Work item: Look through the records below for the line with "Select row 10 header" and the line with "The height and width of the screenshot is (859, 1257).", then return those lines and all lines between, exactly.

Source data
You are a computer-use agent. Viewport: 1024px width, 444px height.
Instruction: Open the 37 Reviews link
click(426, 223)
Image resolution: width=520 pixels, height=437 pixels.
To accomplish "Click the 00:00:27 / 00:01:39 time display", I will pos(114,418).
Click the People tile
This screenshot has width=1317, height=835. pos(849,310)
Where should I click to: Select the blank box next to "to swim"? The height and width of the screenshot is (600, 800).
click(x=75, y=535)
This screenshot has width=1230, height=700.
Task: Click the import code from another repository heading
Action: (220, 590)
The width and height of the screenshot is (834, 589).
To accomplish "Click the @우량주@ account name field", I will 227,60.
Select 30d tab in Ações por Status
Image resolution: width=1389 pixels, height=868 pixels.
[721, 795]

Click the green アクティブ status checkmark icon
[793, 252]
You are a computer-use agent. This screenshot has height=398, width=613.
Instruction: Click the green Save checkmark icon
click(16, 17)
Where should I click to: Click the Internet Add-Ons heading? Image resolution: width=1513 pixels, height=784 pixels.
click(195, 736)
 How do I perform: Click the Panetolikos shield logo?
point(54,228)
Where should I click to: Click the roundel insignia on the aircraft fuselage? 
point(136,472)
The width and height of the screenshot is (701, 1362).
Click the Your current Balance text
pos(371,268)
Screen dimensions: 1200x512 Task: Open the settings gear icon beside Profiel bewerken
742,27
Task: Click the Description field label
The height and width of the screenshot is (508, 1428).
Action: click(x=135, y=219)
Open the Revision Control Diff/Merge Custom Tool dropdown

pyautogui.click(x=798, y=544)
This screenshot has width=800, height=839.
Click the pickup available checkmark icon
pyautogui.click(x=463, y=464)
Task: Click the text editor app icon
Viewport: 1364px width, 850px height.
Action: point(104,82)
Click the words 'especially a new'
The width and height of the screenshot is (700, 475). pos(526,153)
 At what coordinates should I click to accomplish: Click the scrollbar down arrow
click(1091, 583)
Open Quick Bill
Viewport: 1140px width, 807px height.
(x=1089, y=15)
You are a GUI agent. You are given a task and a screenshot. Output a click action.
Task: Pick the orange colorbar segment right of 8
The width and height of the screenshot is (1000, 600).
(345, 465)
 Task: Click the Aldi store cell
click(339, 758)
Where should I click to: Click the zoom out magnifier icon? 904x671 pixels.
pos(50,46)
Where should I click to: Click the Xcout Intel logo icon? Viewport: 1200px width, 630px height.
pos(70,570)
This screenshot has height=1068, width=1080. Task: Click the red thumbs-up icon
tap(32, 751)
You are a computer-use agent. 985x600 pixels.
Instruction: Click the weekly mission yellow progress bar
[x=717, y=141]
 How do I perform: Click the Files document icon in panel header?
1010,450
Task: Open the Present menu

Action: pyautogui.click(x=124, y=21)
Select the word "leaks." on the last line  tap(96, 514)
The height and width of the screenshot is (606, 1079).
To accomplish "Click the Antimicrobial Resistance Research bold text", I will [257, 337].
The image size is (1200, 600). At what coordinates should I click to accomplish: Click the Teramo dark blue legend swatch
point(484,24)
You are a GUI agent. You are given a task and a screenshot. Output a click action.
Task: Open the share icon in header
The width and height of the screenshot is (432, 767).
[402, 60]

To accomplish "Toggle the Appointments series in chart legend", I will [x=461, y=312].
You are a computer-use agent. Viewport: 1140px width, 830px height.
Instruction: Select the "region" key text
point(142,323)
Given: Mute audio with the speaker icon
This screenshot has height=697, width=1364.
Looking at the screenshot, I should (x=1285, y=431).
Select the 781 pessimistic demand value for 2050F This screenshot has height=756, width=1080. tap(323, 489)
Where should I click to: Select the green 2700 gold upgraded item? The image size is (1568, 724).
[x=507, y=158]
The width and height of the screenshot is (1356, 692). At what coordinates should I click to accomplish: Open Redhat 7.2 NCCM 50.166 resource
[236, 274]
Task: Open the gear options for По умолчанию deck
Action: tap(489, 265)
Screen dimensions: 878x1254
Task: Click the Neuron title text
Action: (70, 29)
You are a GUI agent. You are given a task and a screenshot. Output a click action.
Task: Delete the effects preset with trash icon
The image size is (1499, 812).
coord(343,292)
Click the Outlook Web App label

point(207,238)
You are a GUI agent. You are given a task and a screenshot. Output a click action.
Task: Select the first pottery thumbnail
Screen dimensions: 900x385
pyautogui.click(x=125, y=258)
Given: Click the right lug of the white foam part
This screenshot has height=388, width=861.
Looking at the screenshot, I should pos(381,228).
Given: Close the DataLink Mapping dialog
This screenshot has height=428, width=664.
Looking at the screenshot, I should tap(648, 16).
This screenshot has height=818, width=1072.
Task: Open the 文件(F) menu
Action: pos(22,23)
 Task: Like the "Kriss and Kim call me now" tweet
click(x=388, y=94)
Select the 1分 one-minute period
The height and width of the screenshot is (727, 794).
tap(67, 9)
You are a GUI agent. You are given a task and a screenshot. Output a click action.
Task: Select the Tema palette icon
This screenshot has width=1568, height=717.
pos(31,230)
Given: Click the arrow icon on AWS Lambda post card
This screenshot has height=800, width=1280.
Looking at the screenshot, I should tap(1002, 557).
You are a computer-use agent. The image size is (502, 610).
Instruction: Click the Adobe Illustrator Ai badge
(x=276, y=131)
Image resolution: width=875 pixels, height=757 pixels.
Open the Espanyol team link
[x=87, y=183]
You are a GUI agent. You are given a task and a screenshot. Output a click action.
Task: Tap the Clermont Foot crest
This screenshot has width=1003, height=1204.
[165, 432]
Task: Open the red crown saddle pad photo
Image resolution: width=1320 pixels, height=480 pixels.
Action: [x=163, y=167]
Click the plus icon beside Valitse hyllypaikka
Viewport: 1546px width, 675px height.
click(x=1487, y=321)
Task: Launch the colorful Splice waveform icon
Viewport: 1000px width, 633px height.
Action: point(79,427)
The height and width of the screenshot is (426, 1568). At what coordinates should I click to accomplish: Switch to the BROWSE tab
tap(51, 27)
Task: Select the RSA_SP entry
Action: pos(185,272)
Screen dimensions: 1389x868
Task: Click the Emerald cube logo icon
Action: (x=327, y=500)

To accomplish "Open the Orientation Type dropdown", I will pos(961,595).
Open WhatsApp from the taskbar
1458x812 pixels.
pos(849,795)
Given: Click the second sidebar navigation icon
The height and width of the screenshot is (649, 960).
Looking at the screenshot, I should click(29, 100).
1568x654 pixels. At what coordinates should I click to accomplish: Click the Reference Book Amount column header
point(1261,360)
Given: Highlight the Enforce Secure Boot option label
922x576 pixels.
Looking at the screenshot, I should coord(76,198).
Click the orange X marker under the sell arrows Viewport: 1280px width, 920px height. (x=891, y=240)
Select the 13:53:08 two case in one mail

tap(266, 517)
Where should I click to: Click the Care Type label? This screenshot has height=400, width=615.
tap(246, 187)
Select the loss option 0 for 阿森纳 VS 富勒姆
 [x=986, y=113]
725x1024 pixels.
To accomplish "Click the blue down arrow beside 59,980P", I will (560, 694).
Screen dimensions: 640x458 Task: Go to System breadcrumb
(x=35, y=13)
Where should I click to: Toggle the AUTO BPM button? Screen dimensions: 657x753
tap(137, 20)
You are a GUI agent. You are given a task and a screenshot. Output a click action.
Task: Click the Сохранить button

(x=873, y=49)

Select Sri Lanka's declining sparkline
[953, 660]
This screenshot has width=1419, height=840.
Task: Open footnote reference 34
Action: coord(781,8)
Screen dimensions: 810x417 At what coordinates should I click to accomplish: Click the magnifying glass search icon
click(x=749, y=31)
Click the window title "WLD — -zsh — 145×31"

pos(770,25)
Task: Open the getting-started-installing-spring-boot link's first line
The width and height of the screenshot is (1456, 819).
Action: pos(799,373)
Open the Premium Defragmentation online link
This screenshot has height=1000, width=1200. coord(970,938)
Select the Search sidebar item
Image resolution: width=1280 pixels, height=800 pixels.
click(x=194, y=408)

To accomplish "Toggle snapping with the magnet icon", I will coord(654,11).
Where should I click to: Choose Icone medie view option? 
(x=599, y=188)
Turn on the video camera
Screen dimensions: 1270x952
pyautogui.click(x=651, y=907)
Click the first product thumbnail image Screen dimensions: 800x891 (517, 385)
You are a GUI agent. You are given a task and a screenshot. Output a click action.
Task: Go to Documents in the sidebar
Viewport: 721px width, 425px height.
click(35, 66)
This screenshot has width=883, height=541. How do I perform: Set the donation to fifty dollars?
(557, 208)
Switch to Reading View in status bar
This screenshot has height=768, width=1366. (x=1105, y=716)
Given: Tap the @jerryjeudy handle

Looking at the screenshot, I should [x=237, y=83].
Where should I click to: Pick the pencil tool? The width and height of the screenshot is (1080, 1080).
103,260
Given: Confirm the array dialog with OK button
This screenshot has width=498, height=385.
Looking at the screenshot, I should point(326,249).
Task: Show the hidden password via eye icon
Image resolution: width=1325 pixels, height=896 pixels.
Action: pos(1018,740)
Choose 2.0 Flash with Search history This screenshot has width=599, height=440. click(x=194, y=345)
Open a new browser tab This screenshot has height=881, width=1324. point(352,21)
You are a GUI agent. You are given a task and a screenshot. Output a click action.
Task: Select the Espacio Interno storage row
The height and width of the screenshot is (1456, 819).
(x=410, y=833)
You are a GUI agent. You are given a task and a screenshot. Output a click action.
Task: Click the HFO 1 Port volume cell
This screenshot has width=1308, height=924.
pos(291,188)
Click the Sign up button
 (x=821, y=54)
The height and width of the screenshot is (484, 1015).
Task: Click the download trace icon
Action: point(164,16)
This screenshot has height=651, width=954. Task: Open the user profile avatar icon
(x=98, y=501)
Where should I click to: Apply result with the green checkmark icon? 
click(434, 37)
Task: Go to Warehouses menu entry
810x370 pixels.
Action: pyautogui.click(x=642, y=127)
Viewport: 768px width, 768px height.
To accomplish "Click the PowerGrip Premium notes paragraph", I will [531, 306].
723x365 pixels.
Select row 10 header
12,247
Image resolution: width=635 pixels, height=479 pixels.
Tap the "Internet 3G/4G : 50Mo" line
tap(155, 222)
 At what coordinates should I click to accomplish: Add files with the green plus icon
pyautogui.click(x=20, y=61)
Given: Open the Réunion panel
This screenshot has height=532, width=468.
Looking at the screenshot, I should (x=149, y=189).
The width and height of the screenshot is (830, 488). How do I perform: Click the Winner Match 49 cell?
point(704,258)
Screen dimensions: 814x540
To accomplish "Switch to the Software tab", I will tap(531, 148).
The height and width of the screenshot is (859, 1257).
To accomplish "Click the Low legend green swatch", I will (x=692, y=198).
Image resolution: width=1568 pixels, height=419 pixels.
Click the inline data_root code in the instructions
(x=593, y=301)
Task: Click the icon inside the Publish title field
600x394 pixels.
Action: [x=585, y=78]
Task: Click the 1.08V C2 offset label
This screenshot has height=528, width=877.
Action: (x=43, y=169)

Task response:
Select row 10 header
12,247
Image resolution: width=635 pixels, height=479 pixels.
Tap the "Internet 3G/4G : 50Mo" line
tap(155, 222)
 At what coordinates should I click to accomplish: Add files with the green plus icon
pyautogui.click(x=20, y=61)
Given: Open the Réunion panel
This screenshot has height=532, width=468.
Looking at the screenshot, I should (x=149, y=189).
The width and height of the screenshot is (830, 488). How do I perform: Click the Winner Match 49 cell?
point(704,258)
Screen dimensions: 814x540
To accomplish "Switch to the Software tab", I will tap(531, 148).
The height and width of the screenshot is (859, 1257).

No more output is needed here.